[Cryptography] Crypto Standards v.s. Engineering habits - Was: NIST about to weaken SHA3?

John Kelsey crypto.jmk at gmail.com
Sun Oct 13 01:28:03 EDT 2013


On Oct 12, 2013, at 6:51 AM, Ben Laurie <ben at links.org> wrote:
...
> AIUI, you're trying to make it so that only active attacks work on the
> combined protocol, whereas passive attacks might work on the outer
> protocol. In order to achieve this, you assume that your proposed
> inner protocol is not vulnerable to passive attacks (I assume the
> outer protocol also thinks this is true). Why should we believe the
> inner protocol is any better than the outer one in this respect?

The point is, we don't know how to make protocols that really are reliably secure against future attacks.  If we did, we'd just do that. 
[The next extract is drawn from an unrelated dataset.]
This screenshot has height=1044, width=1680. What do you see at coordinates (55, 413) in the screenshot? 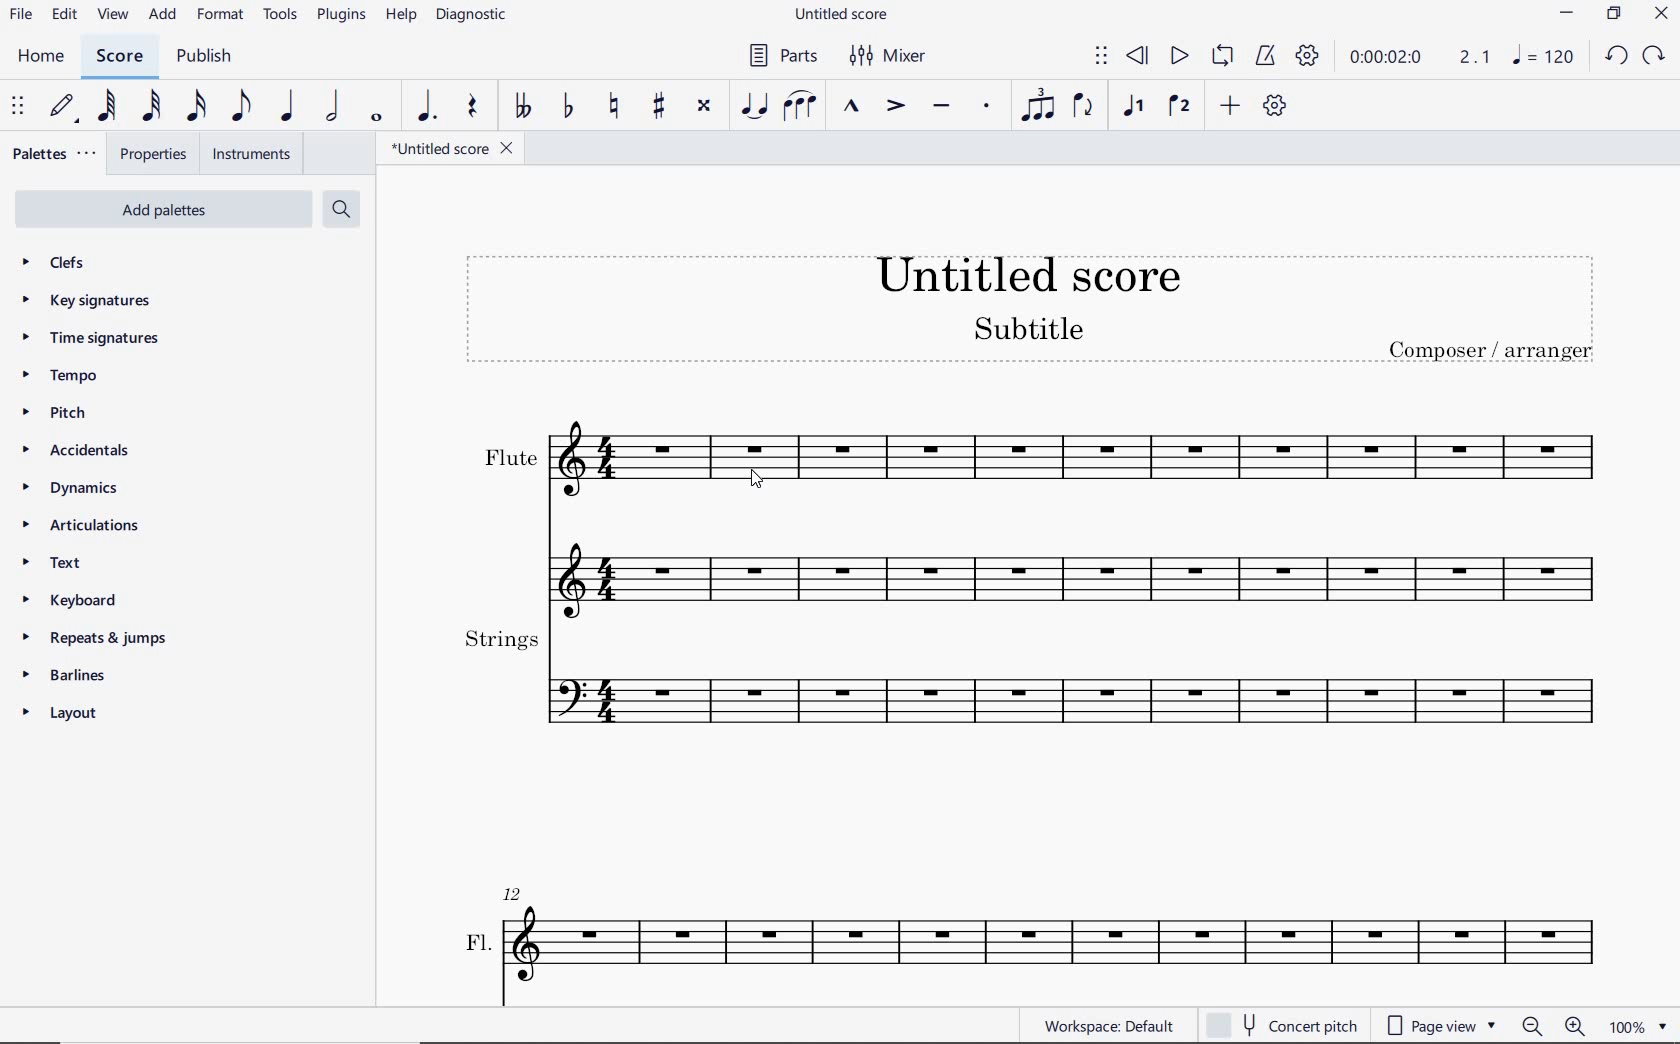
I see `pitch` at bounding box center [55, 413].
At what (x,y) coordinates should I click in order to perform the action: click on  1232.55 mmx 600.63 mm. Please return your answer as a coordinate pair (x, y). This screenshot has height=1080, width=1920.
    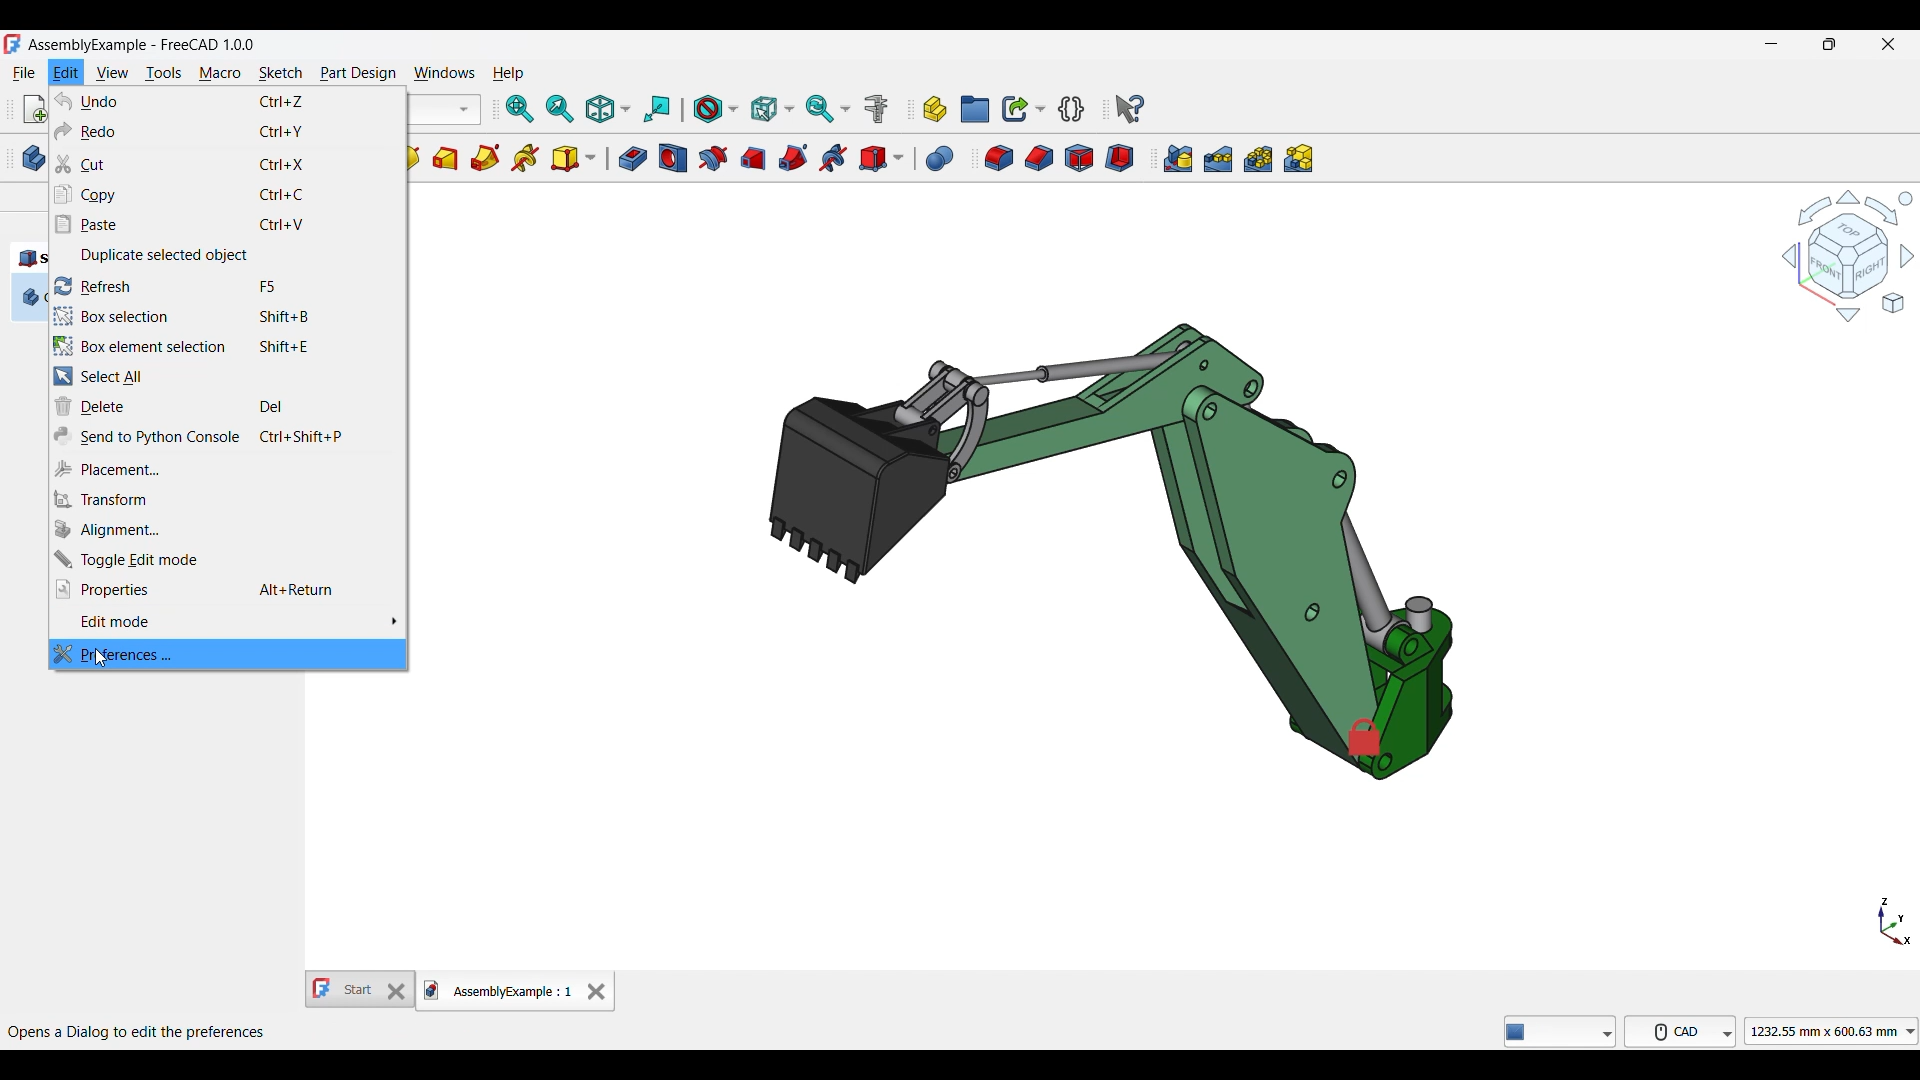
    Looking at the image, I should click on (1835, 1031).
My hope is that if we layer two of our best attempts at secure protocols on top of one another, then we will get security because the attacks will be hard to get through the composed protocols.  So maybe my protocol (or whatever inner protocol ends up being selected) isn't secure against everything, but as long as its weaknesses are covered up by the outer protocol, we still get a secure final result.  

One requirement for this is that the inner protocol must not introduce new weaknesses.  I think that means it must not:

a.  Leak information about its plaintexts in its timing, error messages, or ciphertext sizes.  

b.  Introduce ambiguities about how the plaintext is to be decrypted that could mess up the outer protocol's authentication.  

I think we can accomplish (a) by not compressing the plaintext before processing it, by using crypto primitives that don't leak plaintext data in their timing, and by having the only error message that can ever be generated from the inner protocol be essentially a MAC failure or an out-of-sequence error.  

I think (b) is pretty easy to accomplish with standard crypto, but maybe I'm missing something.  

...
> Particularly since you're using tainted algorithms ;-).

If using AES or P256 are the weak points in the protocol, that is a big win.  Right now, we aren't getting anywhere close to that.  And there's no reason either AES or P256 have to be used--I'm just looking for a simple, lightweight way to get as much security as possible inside some other protocol.